I’m going to mark this as an accepted answer, not because it’s right, but because it’s one of the answers that chimes with me. Thank you @chrisbryant .
As a Programmer-turned-tester, it’s this insight into my own frustration and my own joy as well. My latest job has me writing just as many “tools” as tests, so that element of having to test you own work comes into it too. As well as being free or liberated and able to shift to anything that needs more work and to use any script or any compiled language or tool as suits the task. Constantly moving, constantly chasing bugs, constantly finding new places they hide and flushing them out.
I do love this job! I won’t pretend there aren’t also frustrating moments, and it sounds like you understand that as well. I will say it’s all worth it, though. Glad it resonated, @conrad.braam
This is an important distinction. Coming from a Healthcare shop (20 years, now) I am always hyper-sensitive to the experience of patients when they use our software. I do think the original question comes from a more technical than deliverable perspective, but you are absolutely right to point that out! I will happily admit that much of my satisfaction come from being both a Quality “firewall” between patients and software releases, and also a satisfied user of the very software I test
I think it’s worth noting here that programming for a product that will be used by end users has a far higher bar for “good enough” than working on test automation frameworks. In a CI/CD pipeline, the test automation side can get on with its job while containing all manner of less-than-stellar coding practices. I should know - I’m correcting a couple in my own code right now, because it’s a good time to do so. Why do I seem so slapdash about it? I prioritised progress over perfection.
Working on a user-facing application, you need to think of everything. Then the tester needs to think of everything, in case you’ve missed something. With test automation, it boils down to the software running at all when asked to do so, actually doing the tests, actually failing tests (because we like to know our software isn’t passing tests in error), doing the number of tests required in the available time, and producing readable reporting and logging. Oh, and of course, doing it repeatedly.

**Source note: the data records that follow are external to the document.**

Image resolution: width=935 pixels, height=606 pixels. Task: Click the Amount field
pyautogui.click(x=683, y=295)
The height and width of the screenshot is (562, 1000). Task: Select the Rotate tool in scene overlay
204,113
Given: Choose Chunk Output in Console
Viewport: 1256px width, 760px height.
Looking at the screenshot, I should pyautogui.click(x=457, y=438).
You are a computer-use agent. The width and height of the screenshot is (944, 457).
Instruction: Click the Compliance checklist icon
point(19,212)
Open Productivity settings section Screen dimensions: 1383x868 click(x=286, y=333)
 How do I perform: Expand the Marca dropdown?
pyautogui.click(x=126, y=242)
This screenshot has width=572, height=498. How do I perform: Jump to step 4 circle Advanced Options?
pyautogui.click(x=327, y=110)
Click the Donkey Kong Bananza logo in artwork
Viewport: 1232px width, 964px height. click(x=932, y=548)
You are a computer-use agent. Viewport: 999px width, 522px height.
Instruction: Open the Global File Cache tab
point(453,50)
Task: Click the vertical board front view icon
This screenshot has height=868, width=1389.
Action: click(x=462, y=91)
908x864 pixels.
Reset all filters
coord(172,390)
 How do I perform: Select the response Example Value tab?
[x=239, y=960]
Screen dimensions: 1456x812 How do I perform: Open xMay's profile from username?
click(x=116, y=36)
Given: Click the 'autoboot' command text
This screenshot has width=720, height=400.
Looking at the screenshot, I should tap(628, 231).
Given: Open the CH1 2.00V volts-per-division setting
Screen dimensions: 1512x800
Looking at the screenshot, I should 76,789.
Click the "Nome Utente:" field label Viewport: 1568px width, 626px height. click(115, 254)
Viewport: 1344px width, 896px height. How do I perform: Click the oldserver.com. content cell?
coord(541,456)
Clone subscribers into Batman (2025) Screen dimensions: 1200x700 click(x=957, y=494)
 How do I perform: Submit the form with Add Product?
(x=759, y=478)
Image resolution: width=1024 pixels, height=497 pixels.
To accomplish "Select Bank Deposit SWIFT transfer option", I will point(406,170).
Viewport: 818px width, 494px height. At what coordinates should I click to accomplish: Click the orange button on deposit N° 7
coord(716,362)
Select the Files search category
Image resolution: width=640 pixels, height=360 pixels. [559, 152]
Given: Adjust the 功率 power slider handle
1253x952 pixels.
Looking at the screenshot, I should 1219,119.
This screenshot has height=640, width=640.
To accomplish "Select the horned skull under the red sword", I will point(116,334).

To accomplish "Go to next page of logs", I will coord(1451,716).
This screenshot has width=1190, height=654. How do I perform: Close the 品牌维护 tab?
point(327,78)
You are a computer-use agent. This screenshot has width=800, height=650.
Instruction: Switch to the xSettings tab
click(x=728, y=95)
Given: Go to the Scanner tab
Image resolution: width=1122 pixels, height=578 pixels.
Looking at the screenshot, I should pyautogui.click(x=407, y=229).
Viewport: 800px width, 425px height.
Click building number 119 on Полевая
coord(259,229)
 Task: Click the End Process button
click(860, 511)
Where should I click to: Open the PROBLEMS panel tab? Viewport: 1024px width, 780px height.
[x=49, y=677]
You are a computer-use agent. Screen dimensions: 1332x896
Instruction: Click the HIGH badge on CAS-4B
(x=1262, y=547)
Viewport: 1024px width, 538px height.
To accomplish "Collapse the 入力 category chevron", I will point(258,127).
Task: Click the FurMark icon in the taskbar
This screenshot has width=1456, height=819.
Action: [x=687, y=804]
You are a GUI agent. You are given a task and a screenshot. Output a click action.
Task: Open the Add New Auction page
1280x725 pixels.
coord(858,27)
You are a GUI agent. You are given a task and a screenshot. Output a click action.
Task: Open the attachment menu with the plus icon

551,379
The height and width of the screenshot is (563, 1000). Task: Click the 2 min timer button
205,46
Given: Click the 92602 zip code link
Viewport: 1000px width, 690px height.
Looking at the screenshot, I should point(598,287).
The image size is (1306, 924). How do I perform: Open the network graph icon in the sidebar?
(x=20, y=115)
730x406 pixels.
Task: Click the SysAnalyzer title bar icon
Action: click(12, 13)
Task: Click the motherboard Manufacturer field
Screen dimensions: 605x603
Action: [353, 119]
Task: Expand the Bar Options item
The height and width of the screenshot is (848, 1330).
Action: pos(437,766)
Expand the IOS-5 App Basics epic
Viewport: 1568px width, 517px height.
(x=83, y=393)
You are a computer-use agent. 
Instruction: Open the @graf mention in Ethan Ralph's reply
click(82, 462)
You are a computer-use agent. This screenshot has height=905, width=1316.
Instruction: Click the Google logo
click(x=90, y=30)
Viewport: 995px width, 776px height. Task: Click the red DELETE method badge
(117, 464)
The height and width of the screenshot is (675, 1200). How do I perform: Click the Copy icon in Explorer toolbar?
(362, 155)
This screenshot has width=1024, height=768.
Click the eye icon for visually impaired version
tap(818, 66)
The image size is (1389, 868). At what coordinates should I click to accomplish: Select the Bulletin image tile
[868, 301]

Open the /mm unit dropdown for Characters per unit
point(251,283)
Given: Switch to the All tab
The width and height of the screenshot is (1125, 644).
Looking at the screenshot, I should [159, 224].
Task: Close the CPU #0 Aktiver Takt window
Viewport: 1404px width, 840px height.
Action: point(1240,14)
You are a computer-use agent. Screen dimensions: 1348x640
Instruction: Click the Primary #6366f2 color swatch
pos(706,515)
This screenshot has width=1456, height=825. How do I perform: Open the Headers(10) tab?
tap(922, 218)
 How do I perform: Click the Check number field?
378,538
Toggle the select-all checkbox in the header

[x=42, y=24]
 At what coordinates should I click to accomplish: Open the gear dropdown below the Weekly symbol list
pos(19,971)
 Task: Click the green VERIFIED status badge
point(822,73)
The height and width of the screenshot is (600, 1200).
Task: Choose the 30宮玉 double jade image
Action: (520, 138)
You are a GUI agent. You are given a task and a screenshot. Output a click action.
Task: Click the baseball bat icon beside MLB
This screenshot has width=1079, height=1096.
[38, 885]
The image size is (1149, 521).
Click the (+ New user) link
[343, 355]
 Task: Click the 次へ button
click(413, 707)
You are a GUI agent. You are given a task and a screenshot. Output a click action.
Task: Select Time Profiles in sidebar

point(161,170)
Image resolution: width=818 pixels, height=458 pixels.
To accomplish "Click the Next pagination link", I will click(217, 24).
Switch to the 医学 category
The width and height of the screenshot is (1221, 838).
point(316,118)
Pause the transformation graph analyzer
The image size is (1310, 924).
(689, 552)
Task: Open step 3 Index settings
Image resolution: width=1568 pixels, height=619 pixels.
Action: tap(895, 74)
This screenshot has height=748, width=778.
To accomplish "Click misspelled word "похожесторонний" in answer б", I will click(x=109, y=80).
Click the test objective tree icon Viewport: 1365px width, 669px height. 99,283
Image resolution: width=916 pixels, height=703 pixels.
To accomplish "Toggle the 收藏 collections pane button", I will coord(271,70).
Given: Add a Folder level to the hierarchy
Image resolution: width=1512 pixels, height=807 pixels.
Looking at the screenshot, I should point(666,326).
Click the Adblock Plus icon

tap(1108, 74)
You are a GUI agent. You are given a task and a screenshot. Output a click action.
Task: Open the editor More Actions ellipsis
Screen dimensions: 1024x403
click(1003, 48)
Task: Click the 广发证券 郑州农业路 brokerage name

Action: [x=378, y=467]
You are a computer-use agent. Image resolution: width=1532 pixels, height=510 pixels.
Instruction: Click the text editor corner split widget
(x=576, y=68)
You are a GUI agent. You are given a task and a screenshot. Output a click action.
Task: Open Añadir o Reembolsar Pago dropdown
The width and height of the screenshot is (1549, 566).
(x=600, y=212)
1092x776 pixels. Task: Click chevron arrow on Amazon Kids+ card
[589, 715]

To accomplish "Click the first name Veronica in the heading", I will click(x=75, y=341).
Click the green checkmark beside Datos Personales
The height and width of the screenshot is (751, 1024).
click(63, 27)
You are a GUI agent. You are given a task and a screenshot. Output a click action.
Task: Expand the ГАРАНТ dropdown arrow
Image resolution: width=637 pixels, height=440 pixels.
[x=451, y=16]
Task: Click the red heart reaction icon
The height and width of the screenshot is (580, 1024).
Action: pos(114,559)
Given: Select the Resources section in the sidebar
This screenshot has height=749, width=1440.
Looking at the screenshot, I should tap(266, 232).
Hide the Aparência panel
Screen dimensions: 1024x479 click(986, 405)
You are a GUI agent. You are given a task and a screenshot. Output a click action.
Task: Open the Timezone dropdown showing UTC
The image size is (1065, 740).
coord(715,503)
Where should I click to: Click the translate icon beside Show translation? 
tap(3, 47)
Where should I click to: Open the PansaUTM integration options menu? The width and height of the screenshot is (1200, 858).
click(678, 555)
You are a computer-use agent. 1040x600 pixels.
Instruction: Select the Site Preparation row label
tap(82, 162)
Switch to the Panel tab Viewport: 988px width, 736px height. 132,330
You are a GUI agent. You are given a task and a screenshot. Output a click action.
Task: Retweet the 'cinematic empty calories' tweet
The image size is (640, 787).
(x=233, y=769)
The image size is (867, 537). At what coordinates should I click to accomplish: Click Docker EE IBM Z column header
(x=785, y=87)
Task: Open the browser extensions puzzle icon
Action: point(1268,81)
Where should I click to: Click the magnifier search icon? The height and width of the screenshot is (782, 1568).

I have to agree, when you are the solo QA or even overstretched QA, that’s when “running” tests totally trump passing tests. In the long run it is far easier to get running tests to pass, than to get non-running tests to provide you with any knowledge about a product.
I call down-time on my work every so often just to do refactoring and large low-level and high-level clean-ups when the framework code gets too hard to maintain. Every time I find it speeds up my work, a but like sharpening the axe often.